Fields and others said the most obvious way to pay for the programs was to raise revenue. "You can't take personal and business taxes off the table," he said.

Officials already are looking at raising fees for everything from marriage licenses to playing a round on a public golf course. Any proposals to increase taxes would have to go before voters. The next election is in November, and any tax increase is expected to be a tough sell in a dour economy.

Rally organizers handed out a new report by the San Francisco Urban Institute at San Francisco State University that detailed the role of nonprofit service providers in the city. It said the nonprofit sector, armed with $313 million in city grants, provided nearly $1 billion a year in services for hundreds of thousands of poor and sick people. The nonprofits employ about 15,000 people.

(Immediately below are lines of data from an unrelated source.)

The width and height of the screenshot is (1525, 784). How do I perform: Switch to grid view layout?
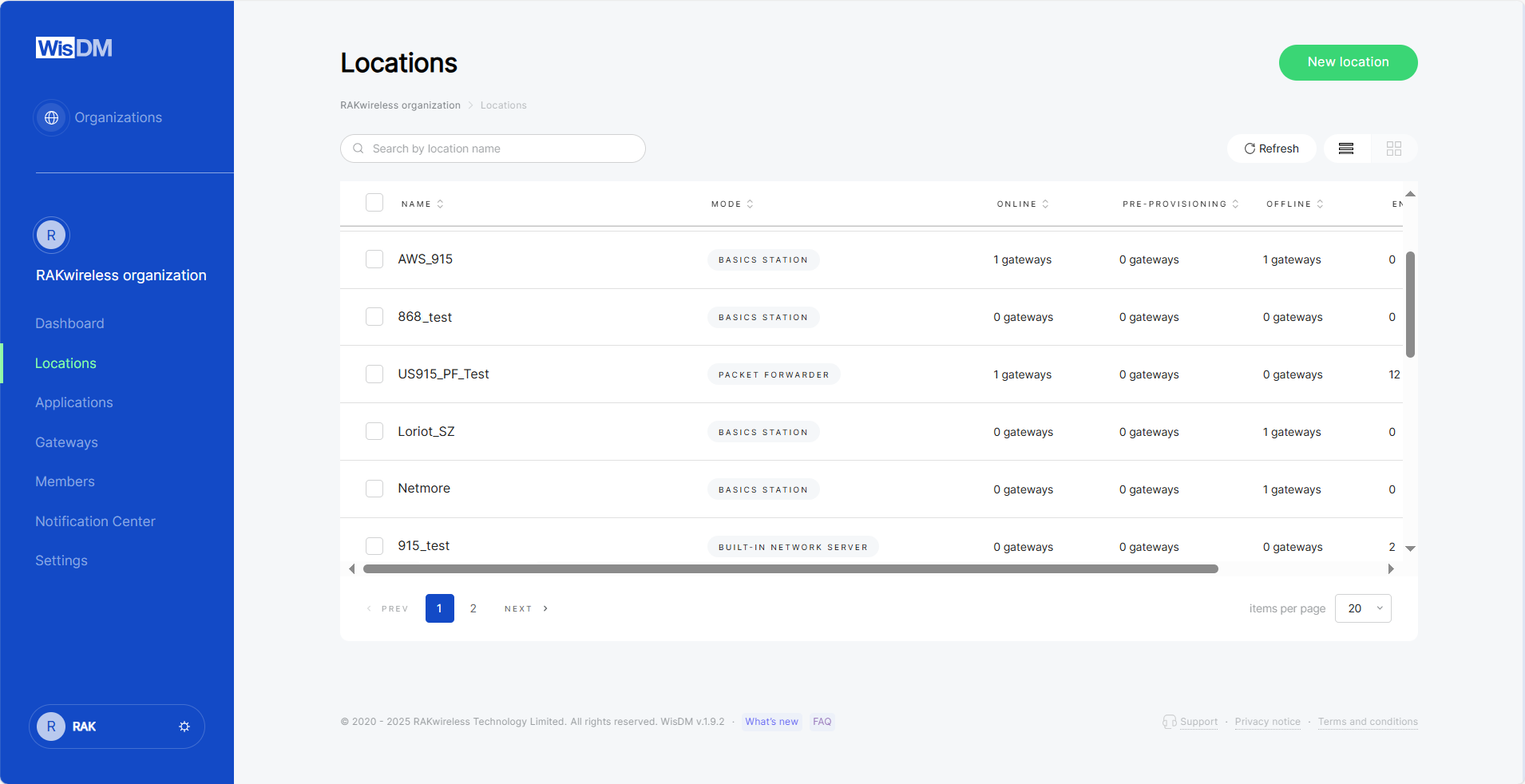coord(1394,148)
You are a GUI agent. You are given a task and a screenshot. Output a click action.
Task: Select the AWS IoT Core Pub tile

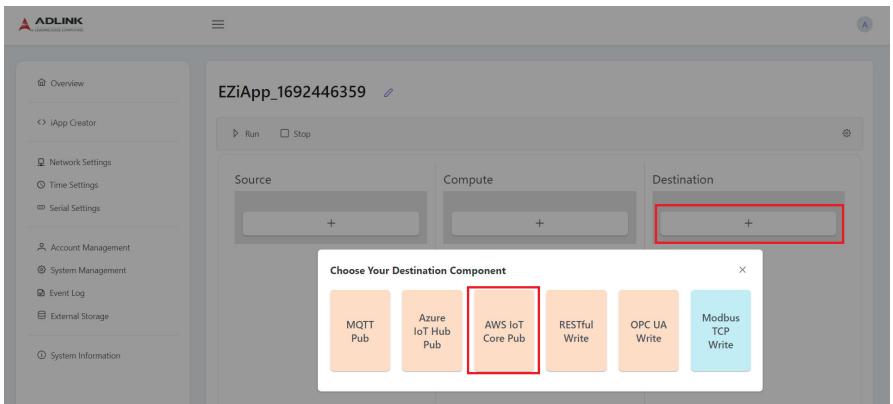[x=504, y=331]
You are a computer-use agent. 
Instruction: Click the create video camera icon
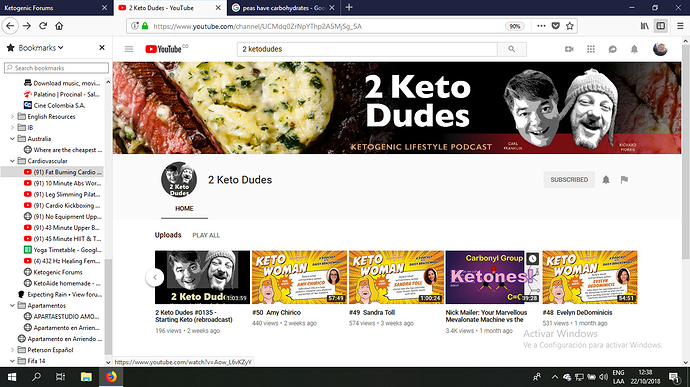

Clifton Matthews is one of those who receives help. At 68, he's been homeless for the past two months and living at a South of Market shelter operated by the Canon Kip organization. There, he gets a cot and two meals a day.

Although he receives Social Security, Matthews says he doesn't have enough money for housing or meals to live on his own.

"I came down here today because I need help," said Matthews, who heard about the rally from shelter staff and went to Civic Center Plaza with a group. "I want to make sure the help is still there."

Supervisor Jake McGoldrick, who serves on the board's Budget Committee, said the city is faced with difficult choices. "It's not going to be easy," he said.